#### Data
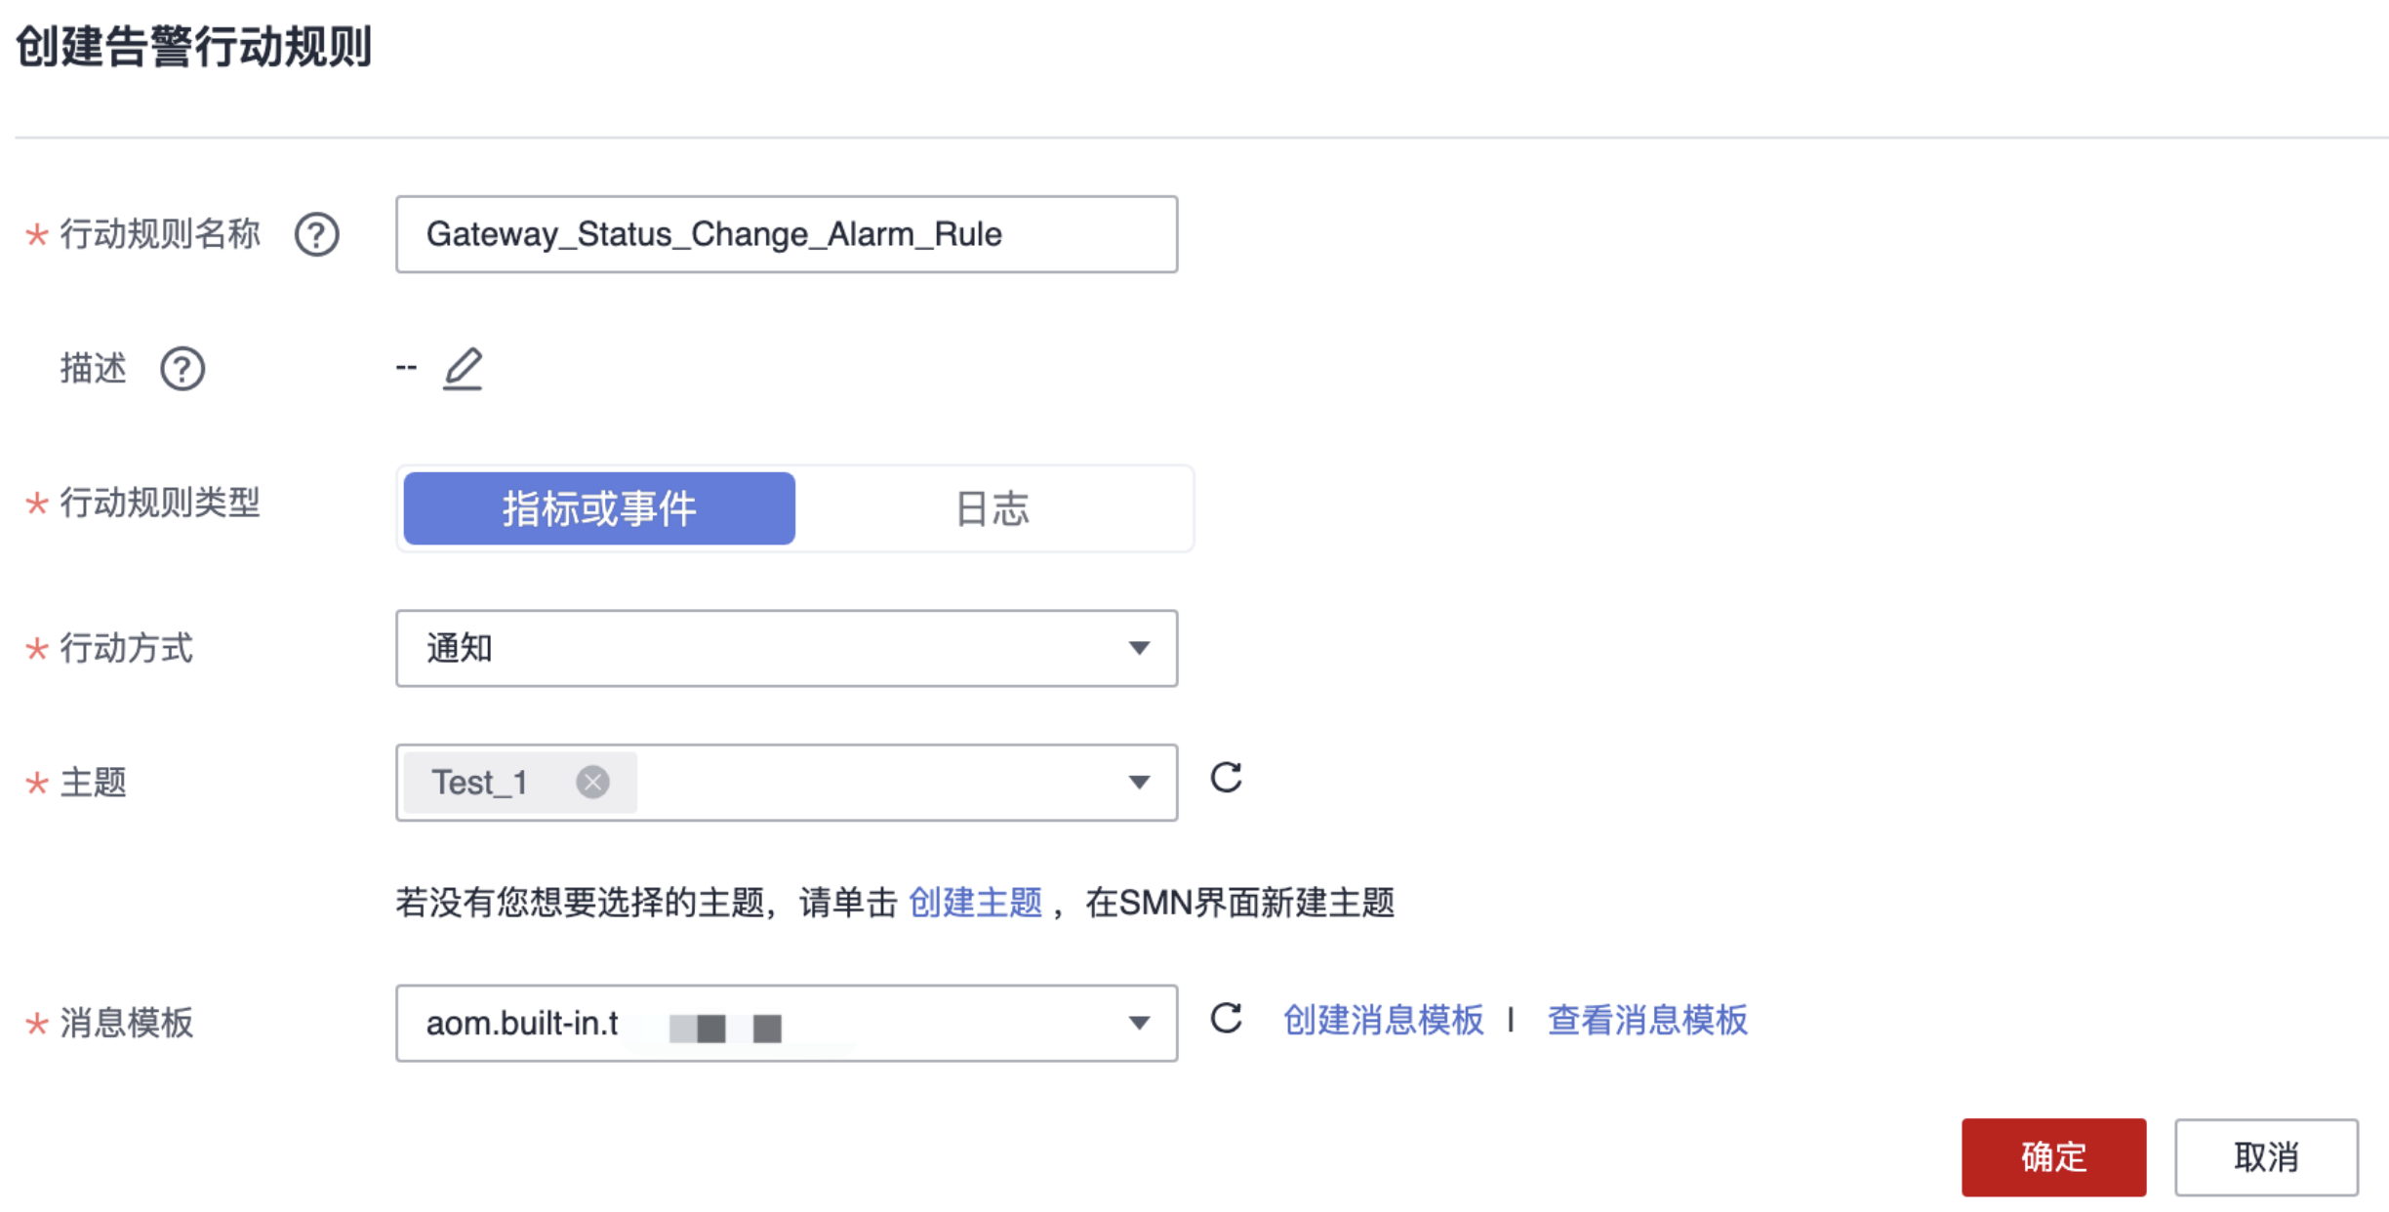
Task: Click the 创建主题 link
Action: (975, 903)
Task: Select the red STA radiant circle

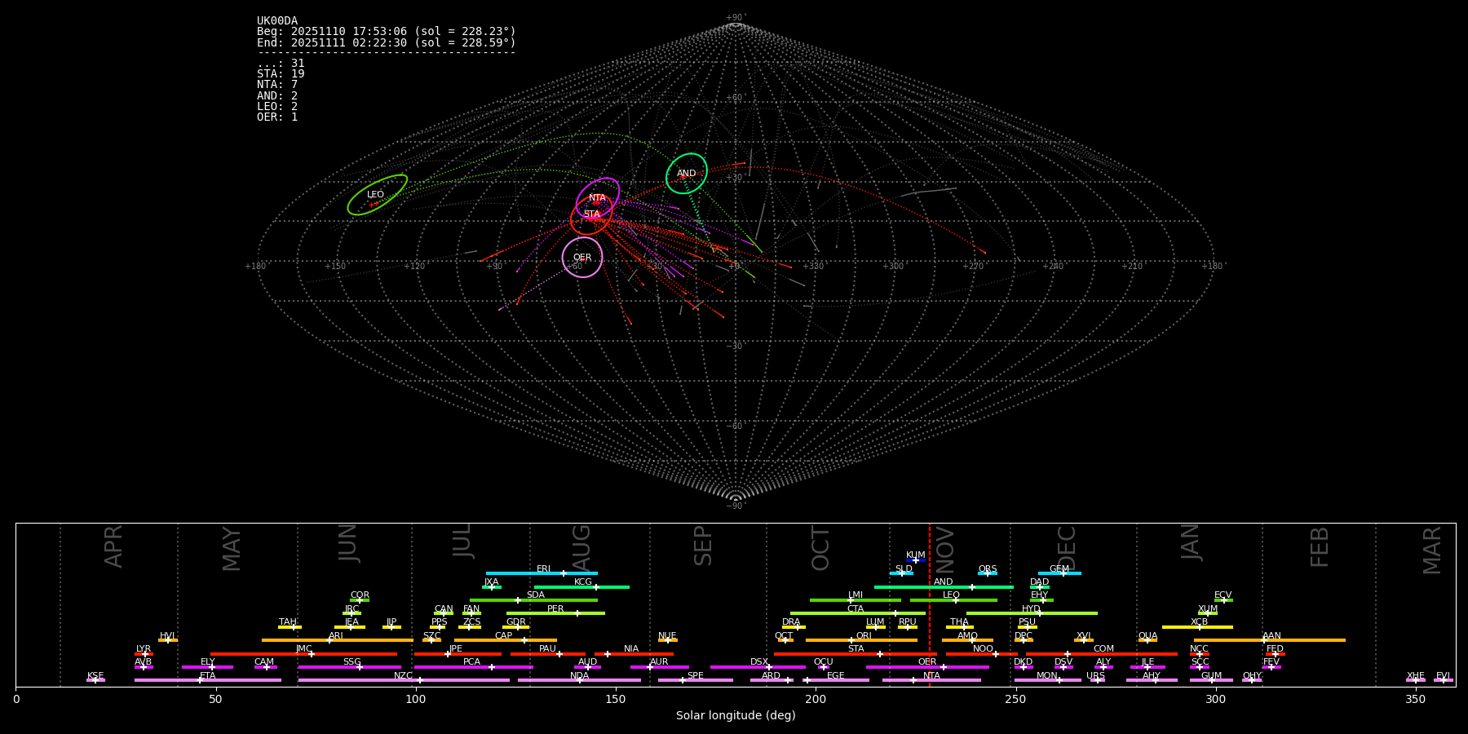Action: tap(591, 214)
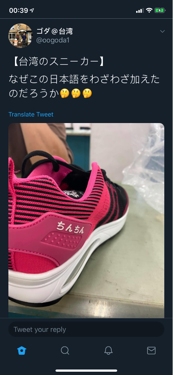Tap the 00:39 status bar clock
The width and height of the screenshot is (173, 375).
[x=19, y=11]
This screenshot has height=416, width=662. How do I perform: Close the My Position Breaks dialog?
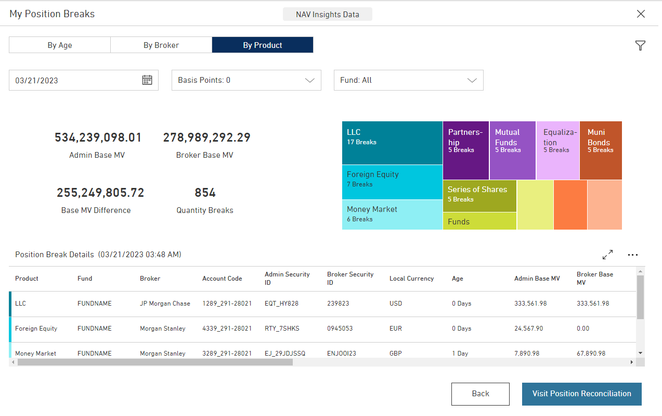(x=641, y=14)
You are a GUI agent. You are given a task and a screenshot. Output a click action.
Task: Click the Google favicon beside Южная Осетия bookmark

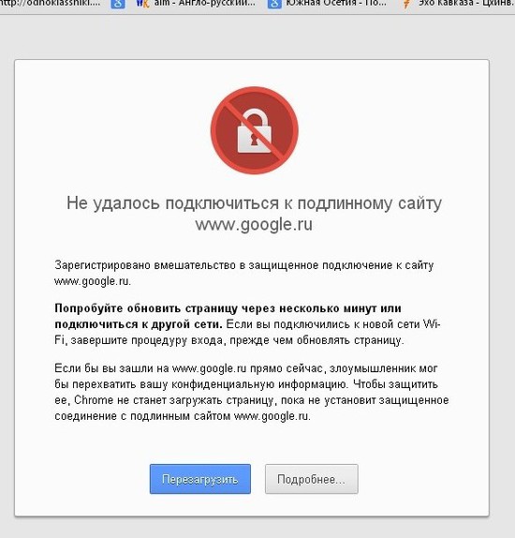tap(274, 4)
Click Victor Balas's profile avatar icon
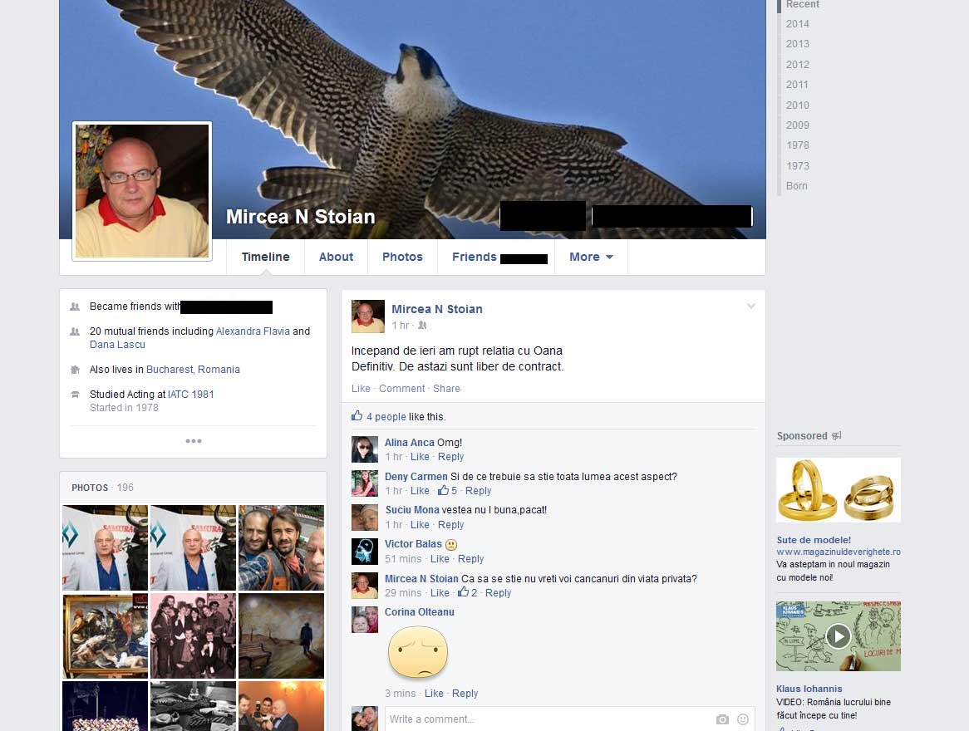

#### What the task asks
Arrange the stretch from the line containing "Task: Select the red STA radiant circle" through the end of the entries as a Markdown table with the columns Row and Line. Skip blank lines and leave the pictures out.

#### Complete output
| Row | Line |
|---|---|
| 1 | Task: Select the red STA radiant circle |
| 2 | Action: tap(591, 214) |
| 3 | Tap the 00:39 status bar clock |
| 4 | The width and height of the screenshot is (173, 375). |
| 5 | [x=19, y=11] |
| 6 | This screenshot has height=416, width=662. How do I perform: Close the My Position Breaks dialog? |
| 7 | (x=641, y=14) |
| 8 | You are a GUI agent. You are given a task and a screenshot. Output a click action. |
| 9 | Task: Click the Google favicon beside Южная Осетия bookmark |
| 10 | tap(274, 4) |
| 11 | Click Victor Balas's profile avatar icon |